Could you set down exactly the lines of the data below, starting at the one that holds "Task: Open Microsoft Teams from taskbar" and ending at the one that holds "Image resolution: width=1456", both included, and only those?

◆ **Records to use**:
--
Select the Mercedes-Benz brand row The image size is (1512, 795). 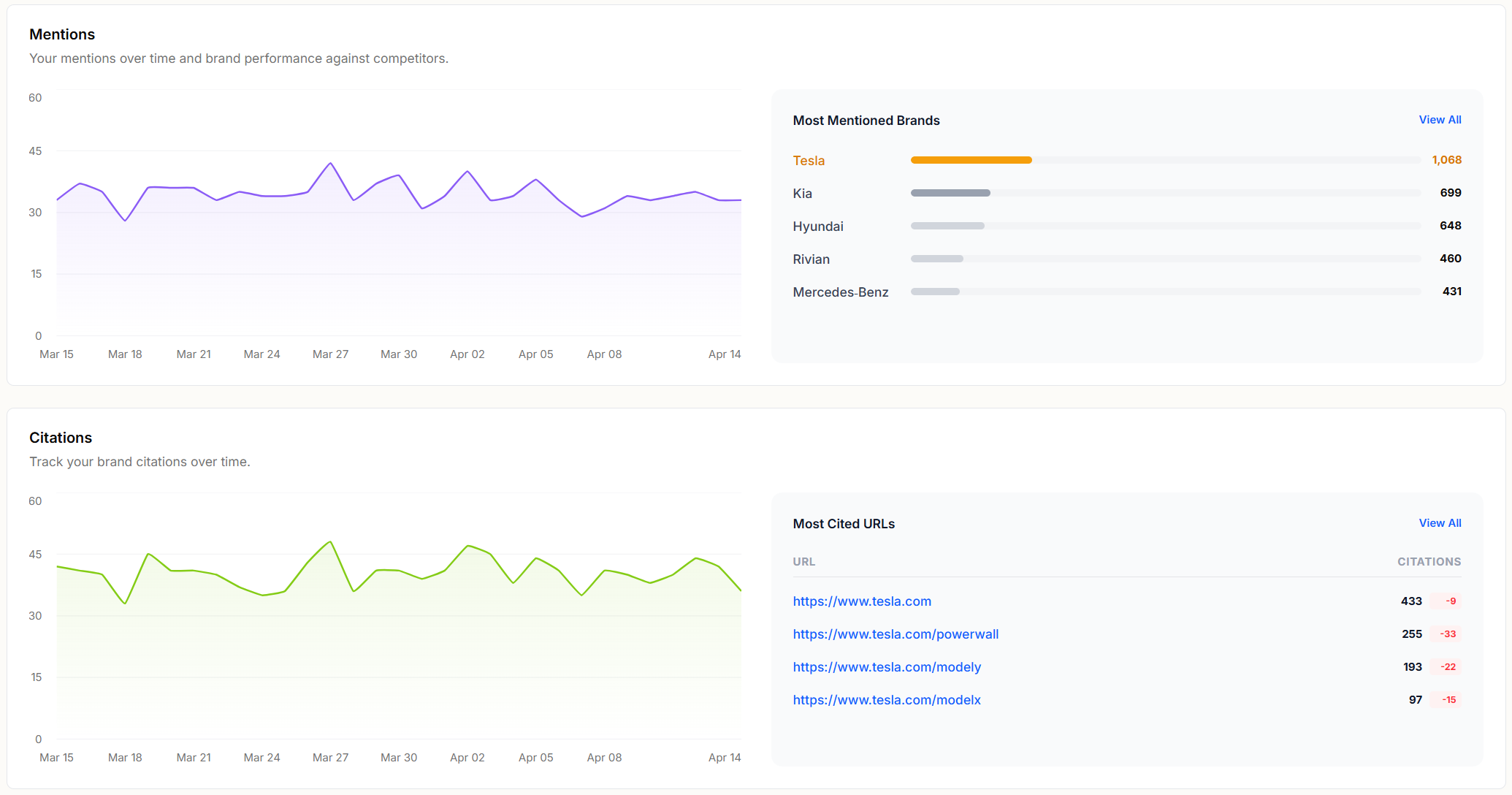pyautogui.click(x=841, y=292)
--
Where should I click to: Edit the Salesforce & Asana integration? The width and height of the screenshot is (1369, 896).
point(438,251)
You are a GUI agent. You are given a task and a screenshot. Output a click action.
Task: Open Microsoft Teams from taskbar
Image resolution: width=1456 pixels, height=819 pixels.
--
◆ **Completed task**:
Task: Open Microsoft Teams from taskbar
Image resolution: width=1456 pixels, height=819 pixels.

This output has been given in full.